● Record set:
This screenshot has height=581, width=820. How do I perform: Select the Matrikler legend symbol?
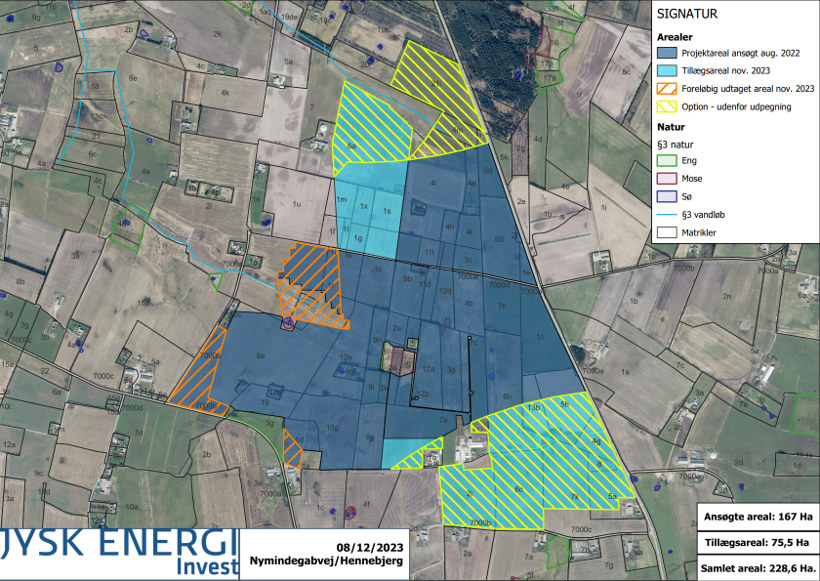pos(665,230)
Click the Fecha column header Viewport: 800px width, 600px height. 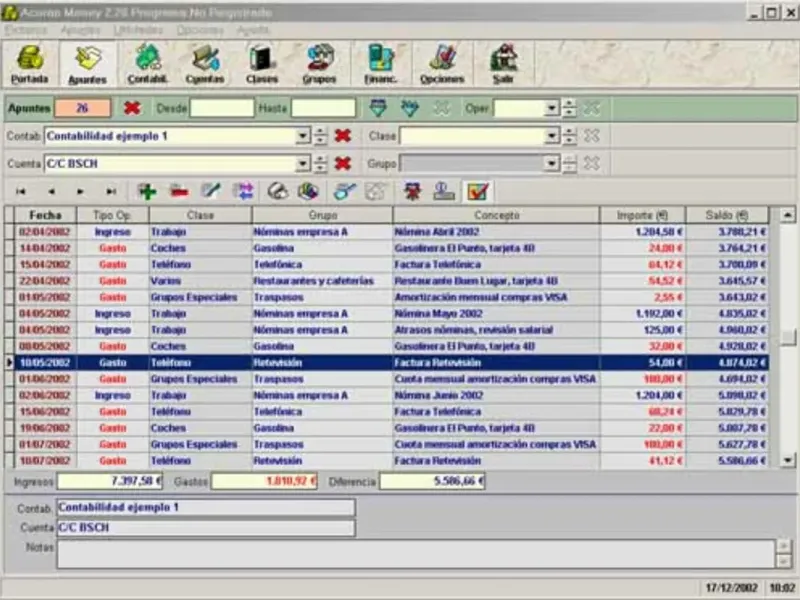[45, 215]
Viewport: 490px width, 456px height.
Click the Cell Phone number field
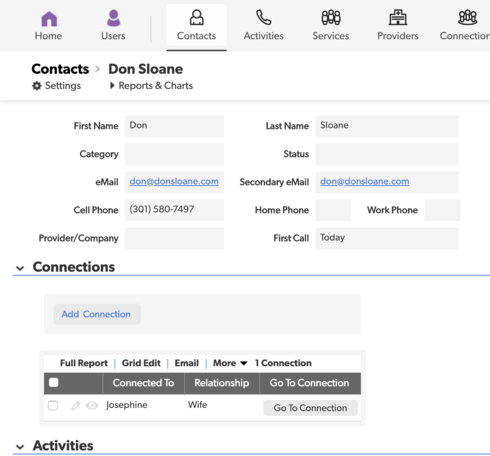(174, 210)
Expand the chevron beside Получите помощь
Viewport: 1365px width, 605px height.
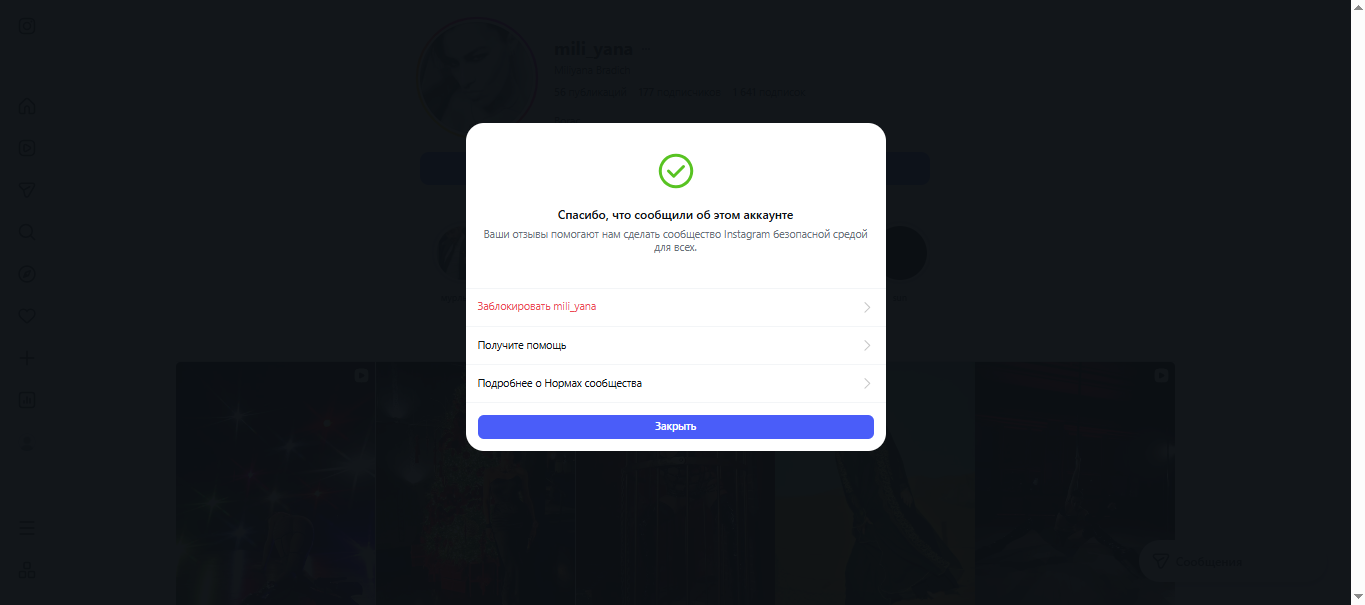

● Work instructions: Write each line exactly as it appears, from the line that holds "Click the Cell Phone number field" through the closing line of the data above, and leave every picture out.

● Solution to the problem:
Click the Cell Phone number field
(174, 210)
Expand the chevron beside Получите помощь
Viewport: 1365px width, 605px height.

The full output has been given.